--- BLOC DE TEXTE ---
☆ ☆ ☆

Maintenant direction Bordj Mokhtar. Je vous passe les séances de désensablement qui sont exténuantes, d’autant que vers les 11 heures du matin jusqu’à 15 heures ce n’est pas la peine de penser de se déplacer ; le thermomètre de l’habitacle s’est bloqué à 70 degrés... Donc seul solution, faire un trou sous la bagnole, puis rester là à cuire à l’étouffée comme un bon ragout de mouton.
Bordj Mokhtar, ce petit enfer
Il fait une chaleur abrutissante, ce qui me donne l’idée de demander au boucher si on peut se refugier dans sa chambre froide. Nous côtoyons des quartiers de mouton en faisant des siestes, car à peine dehors et c’est une chaleur satanique.
Quelque jours plus tard nous décidons de partir au mali à Gao. Et c’est à la frontière que nous voyons ce qui motive cet article. Les autorités militaires traitent les africains de l’ouest comme moins bien que du bétail. Il y a quelques femmes et enfants, mais cela ne change rien. Ils sont entassés derrière un guichet en plein soleil, les autorités parcours leurs papiers et 9 fois sur 10, les arrêtent et les accompagnent dans des remorques de semi-remorque garées opportunément à quelques pas. Ce qui m’étonne c’est la résignation de cette masse, car, il n’y a pas plus qu’une dizaine de soldats, alors qu’eux sont une bonne centaine et que nous sommes au milieu de nulle part...

☆ ☆ ☆

--- INFORMATIONS AFFICHÉES ---
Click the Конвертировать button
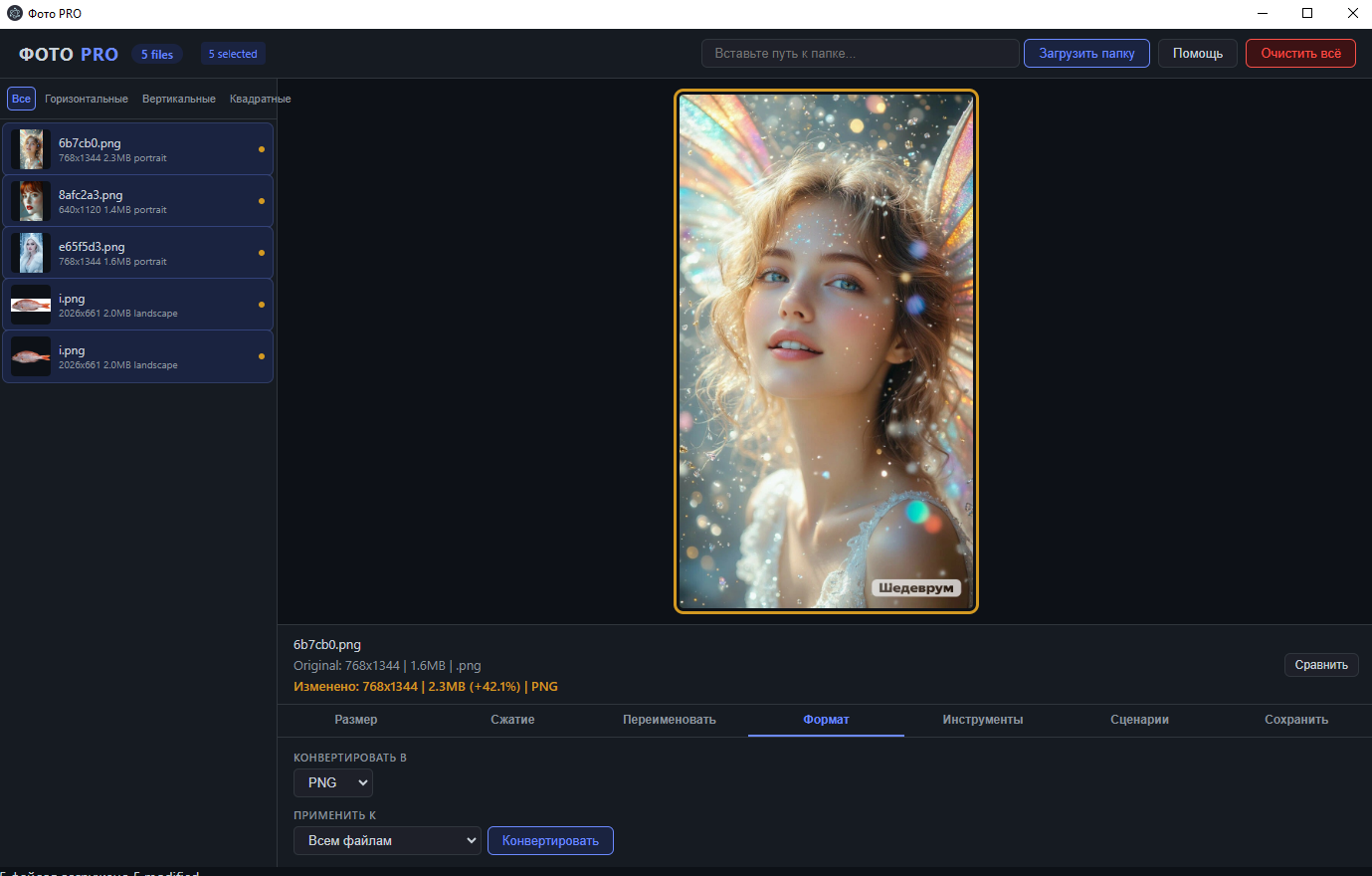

☆ ☆ ☆

Écrivez la suite du récit sur le voyage vers Bordj Mokhtar et la frontière malienne, en reprenant juste après sa dernière phrase. Le matériel n'a aucun rôle à jouer ici.

Notre tour arrive et j’exprime mon courroux suite à ce que j’ai pu observer. Le lieutenant vient, se dresse devant moi et me dit dans les yeux « ici, ce ne sont pas les français qui font la loi » ; pourtant je continue de l’ouvrir, sans une seconde baisser les yeux devant ce trou du cul. Cela a pour résultat que nous sommes retenus pendant quelques heures à l’extérieur du bâtiment, en plein soleil. (nous avons frôlé l’insolation). Comme nous sommes à un poste d’observation préférentiel, ce que nous pouvons voir est révoltant : ces pauvres gens qui ont bravé tant de dangers, tant d’épreuves se retrouvent à être maltraités, sans rien boire ou manger. Un gros camion arrive, et charge une pleine remorquée de prisonniers ; lorsqu’ils sortent la plupart tiennent à peine debout. Le camion partira plein gaz pour les abandonner à une cinquantaine de km en plein désert ; combien mourrons ?
Nous avons été libéré, et sommes parti en nous disant que la vie était carrément injuste, car, nous deux étions nées du bon coté de la barrière. Je suis d’accord qu’il faille réguler le flot de migrants, mais se comporter humainement devrait être la base.
Cela se passait il y a 27 ans, alors imaginez aujourd’hui....
Georges Zeter/juin 2018
Vidéo de radio canada
https://ici.radio-canada.ca/nouvelle/1109152/algerie-abandonne-migrants-sahara
Pour la petite histoire après bien des péripétie nous sommes arrivé à Ouagadougou en passant par Gao, Mobti, le pays dogon. Et ce jour là avait lieu les élections. Un nommé capitaine Traoré fit à ce qui ressemblait à un coup d’état ; il n’y avait plus aucune ligne aérienne desservant le pays, sauf l’Aeroflot soviétique... Nous allâmes donc, à Moscou en passant par tripoli, et quelques jours plus tard atterrissions à paris... Mais bon, tout cela est une autre histoire.